GPT-4: Unveiling the AI Model’s Prowess in Malware Analysis
The team of specialists at Check Point recently conducted a study on the capabilities of GPT in the realm of malware analysis, using the extensive language model of GPT-4 by OpenAI as a case study. The findings illuminated both the strengths and challenges of the AI model in this field.
One of the primary advantages of GPT is its linguistic prowess – the ability to select appropriate words and optimally arrange them in text. This enables the utilization of a vast repository of human knowledge amassed during GPT’s training. If the training data encompasses the answer to a posed question, GPT can replicate it with remarkable accuracy.

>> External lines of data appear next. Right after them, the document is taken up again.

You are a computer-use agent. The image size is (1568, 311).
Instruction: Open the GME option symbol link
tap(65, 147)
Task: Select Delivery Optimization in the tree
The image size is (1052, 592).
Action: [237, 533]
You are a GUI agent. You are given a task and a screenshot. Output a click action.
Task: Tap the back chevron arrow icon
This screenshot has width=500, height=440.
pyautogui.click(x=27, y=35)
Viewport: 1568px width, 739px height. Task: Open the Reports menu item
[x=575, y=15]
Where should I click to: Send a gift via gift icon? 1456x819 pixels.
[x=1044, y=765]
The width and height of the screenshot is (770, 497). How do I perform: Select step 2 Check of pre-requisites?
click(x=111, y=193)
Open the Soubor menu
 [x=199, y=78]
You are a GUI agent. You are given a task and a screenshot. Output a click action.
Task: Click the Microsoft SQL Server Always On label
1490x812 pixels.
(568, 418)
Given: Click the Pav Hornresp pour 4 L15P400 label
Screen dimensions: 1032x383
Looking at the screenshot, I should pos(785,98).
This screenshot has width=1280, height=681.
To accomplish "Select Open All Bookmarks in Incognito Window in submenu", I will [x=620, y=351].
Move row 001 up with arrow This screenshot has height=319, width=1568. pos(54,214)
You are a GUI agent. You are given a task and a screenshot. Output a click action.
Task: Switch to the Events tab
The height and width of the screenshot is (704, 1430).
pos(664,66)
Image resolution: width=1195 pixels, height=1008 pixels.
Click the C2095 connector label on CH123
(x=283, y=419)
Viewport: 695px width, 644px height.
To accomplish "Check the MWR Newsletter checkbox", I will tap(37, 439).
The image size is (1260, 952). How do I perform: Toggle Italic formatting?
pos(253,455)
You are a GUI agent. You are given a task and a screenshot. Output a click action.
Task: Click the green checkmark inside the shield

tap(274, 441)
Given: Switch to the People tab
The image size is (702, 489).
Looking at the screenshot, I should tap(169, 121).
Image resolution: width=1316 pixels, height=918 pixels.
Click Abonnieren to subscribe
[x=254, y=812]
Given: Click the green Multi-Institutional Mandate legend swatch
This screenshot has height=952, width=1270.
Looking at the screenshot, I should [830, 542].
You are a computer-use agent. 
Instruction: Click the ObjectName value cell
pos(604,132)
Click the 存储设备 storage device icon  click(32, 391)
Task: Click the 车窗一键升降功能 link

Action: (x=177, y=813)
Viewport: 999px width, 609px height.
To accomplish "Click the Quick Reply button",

However, a significant gap exists between knowledge and action. GPT-4 encounters difficulties in comprehending the essence of information necessary for solving many practical tasks in malware analysis.
Specifically, when analyzing binary files for maliciousness, GPT’s capabilities were found to be limited. Researchers identified several key issues:
- Limited working memory. GPT cannot maintain a large volume of data in focus simultaneously.
- A divide between knowledge and action. Even if GPT knows the answer, it cannot always apply this knowledge in the context of the given task.
- Constraints in logical reasoning. GPT struggles with tasks requiring complex logical constructions.
- Lack of expert knowledge in specialized domains.
- Difficulties in maintaining focus on the ultimate goal in multi-stage tasks.
- An inability for spatial reasoning, crucial in certain analytical tasks.
To overcome these limitations, researchers proposed various enhancements to GPT’s settings. It was demonstrated that even minor modifications in the model’s behavior enable GPT to better handle malware analysis and serve as an assistant to human analysts.
In particular, specially designed prompts helped GPT maintain focus on the current task, compensating for its limited working memory, and additional clarifications in queries reduced the gap between knowledge and actions.
The potential of using GPT as an interactive assistant-analyst was also showcased. GPT responded to questions and offered recommendations during the analysis of specific malware samples.
In summary, despite existing difficulties, Check Point’s research confirms the potential of GPT-based technologies in cybersecurity. The proposed methods to overcome limitations pave the way for further progress in this area. The combination of AI capabilities and human expert knowledge may significantly enhance future cyber threat analysis.